TASK GOAL = The result should be the lines from the one holding "Where should I" to the end of the records below, repeated exactly. No pictures.

TASK DATA =
*** Begin section ***

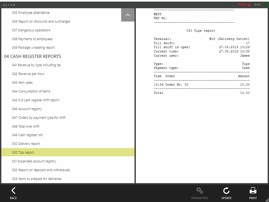Screen dimensions: 269x202
Task: Click the Plazius warning indicator
Action: tap(244, 5)
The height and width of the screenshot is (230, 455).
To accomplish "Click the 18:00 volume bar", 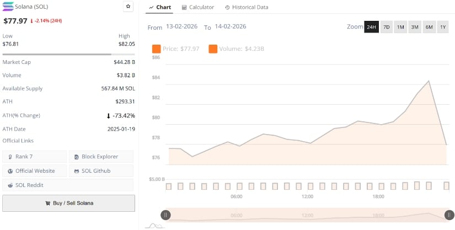I will [x=382, y=186].
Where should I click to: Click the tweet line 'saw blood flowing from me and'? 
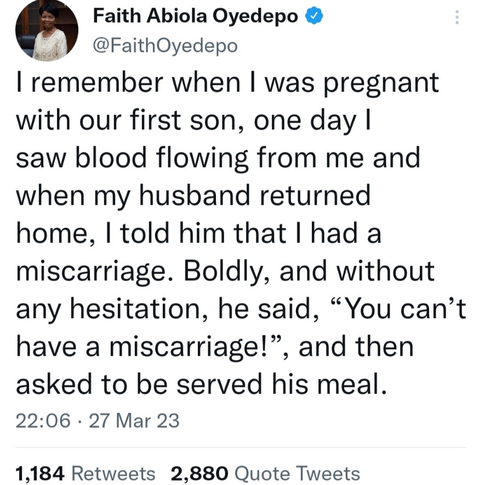[218, 158]
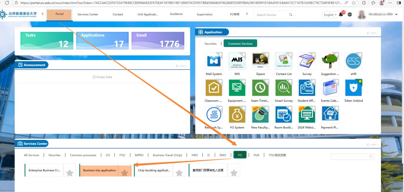404x192 pixels.
Task: Open the FO System icon
Action: [x=237, y=115]
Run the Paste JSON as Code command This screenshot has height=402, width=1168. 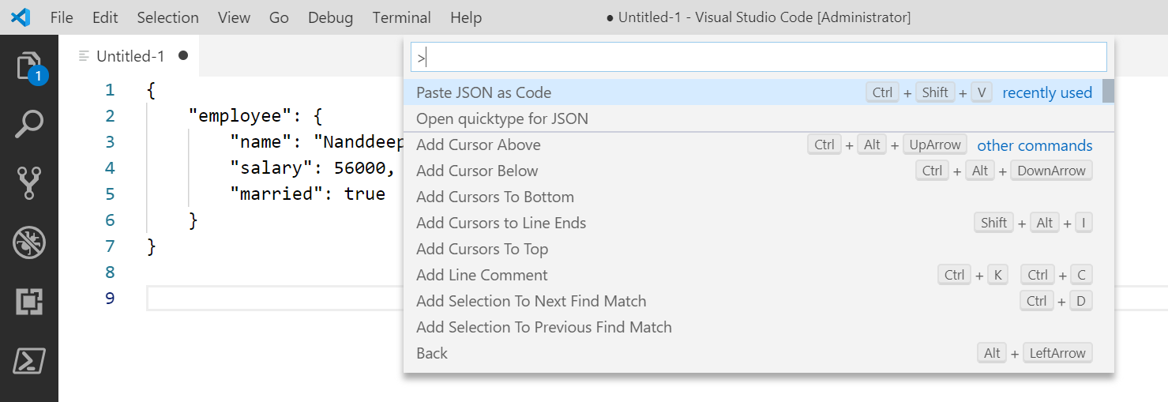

*** End section ***

ANSWER SPACE =
Where should I click to: Click the tweet line 'saw blood flowing from me and'? 
[218, 158]
404x192 pixels.
Task: Open the FO System icon
Action: [x=237, y=115]
Run the Paste JSON as Code command This screenshot has height=402, width=1168. 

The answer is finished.